But on Saturday, Mr. Baksa found that he could access neither his work email nor the newspaper’s website, including its archives. Mediaworks, the parent company, had replaced the website of the newspaper, Nepszabadsag, with an announcement that it was suspending publication immediately, because of steep circulation losses over the last decade.
Mr. Baksa and many of his roughly 50 colleagues, whose jobs are now in limbo, suspect another motivation: interference from the government of Hungary’s populist, right-wing prime minister, Viktor Orban, which has reined in government-run media and appears to be wielding increasing influence over privately run news companies as well.
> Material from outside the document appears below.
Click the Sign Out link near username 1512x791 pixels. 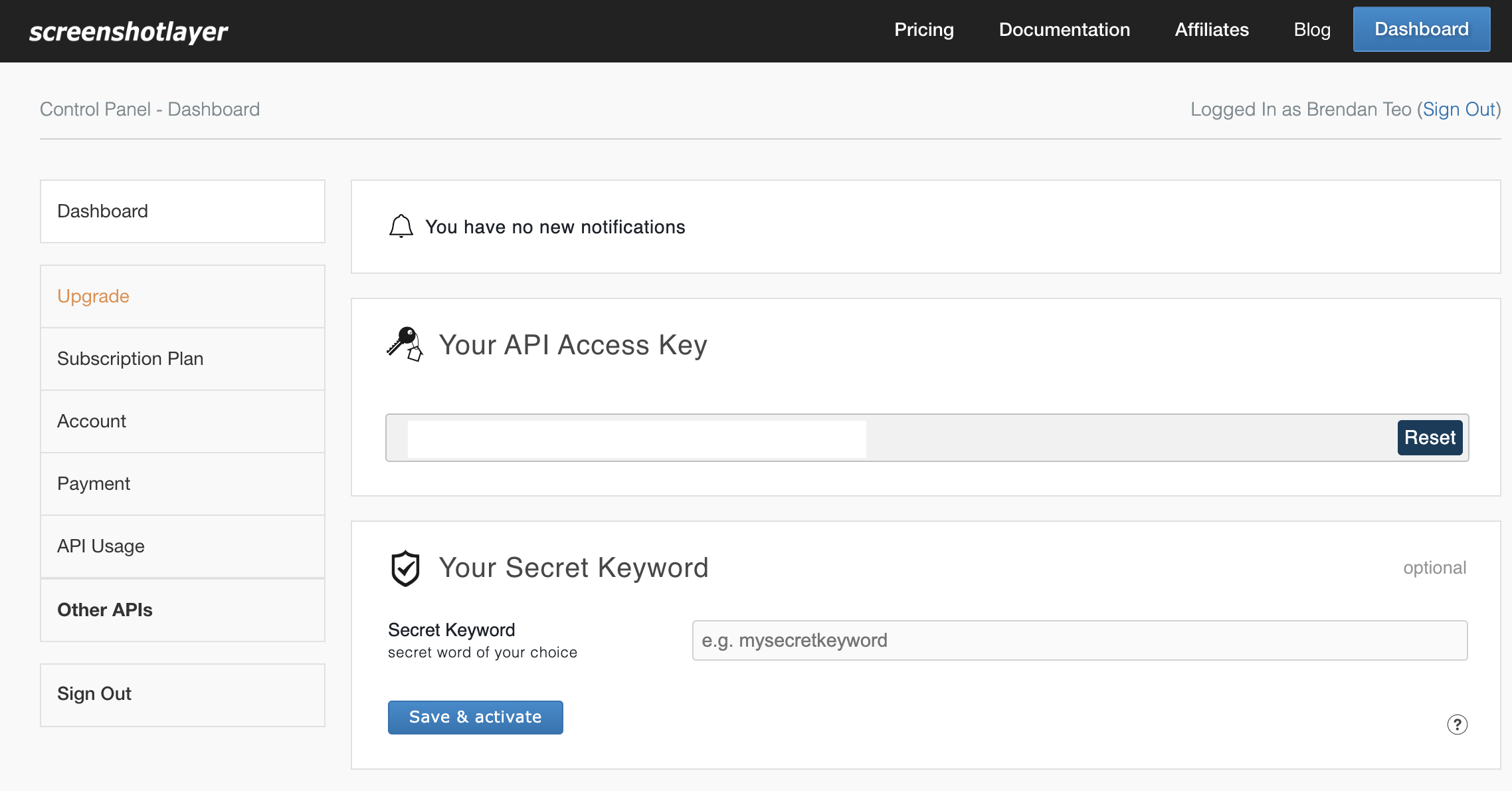pyautogui.click(x=1459, y=109)
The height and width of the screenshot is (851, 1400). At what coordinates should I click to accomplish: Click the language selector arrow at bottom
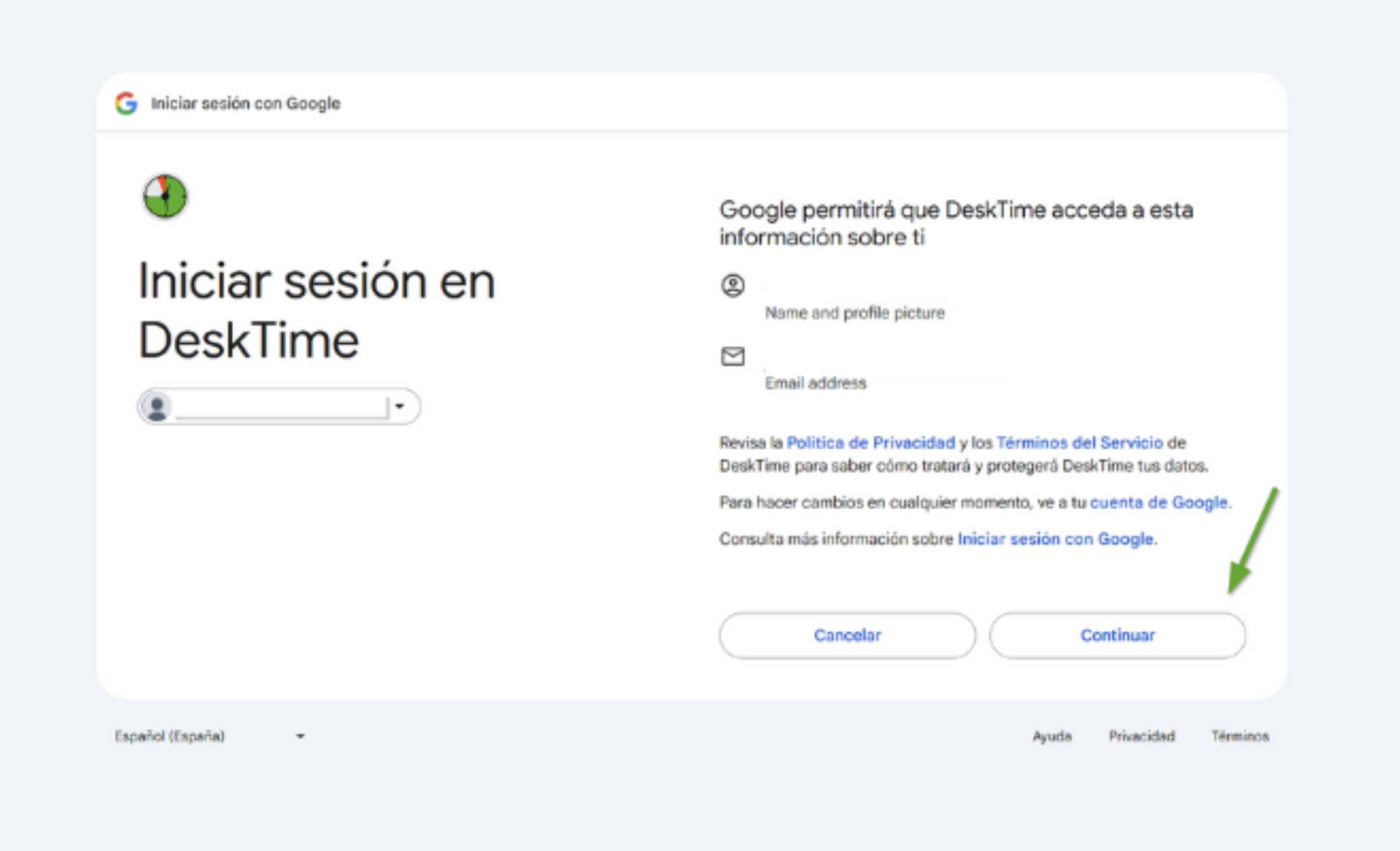[x=300, y=736]
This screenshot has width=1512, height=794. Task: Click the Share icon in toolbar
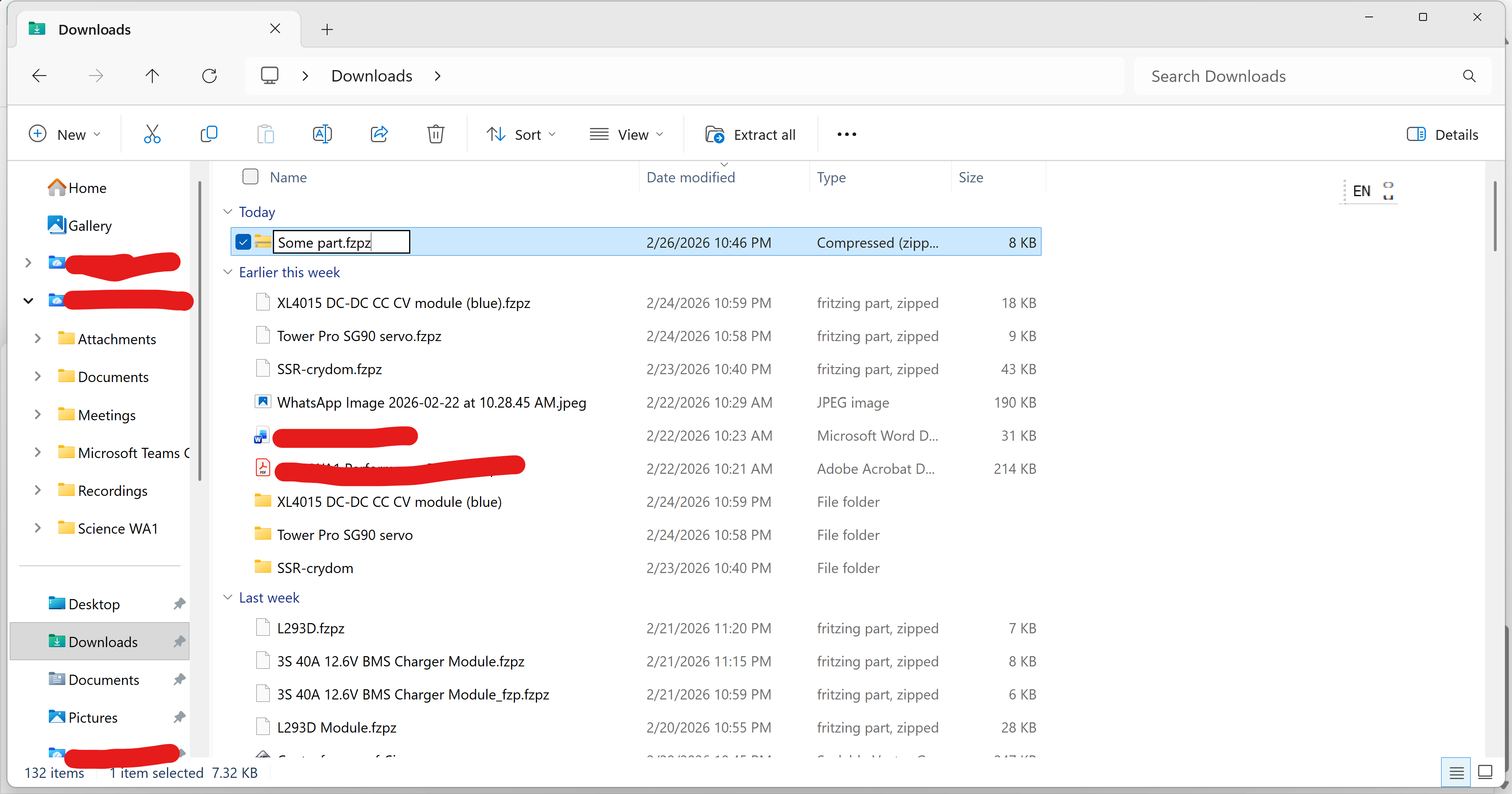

In the newspaper’s final week, it reported that the head of Mr. Orban’s cabinet office had flown to a celebrity wedding by helicopter — an exorbitant expense that he had initially denied. The same week, Mr. Baksa revealed that the governor of the central bank was living in a luxury apartment owned by the president of the Hungarian Banking Association. Earlier, he had reported on the governor’s romance with a young woman who was consequently hired by the central bank for a record salary.
“I was aware these stories might not be to the liking of Viktor Orban’s government,” Mr. Baksa said in an interview, but he was not expecting “the drastic closure of our newsroom.”
The newspaper’s deputy editor in chief, Marton Gergely, said he felt “pretty sure Viktor Orban himself is hiding in the background.”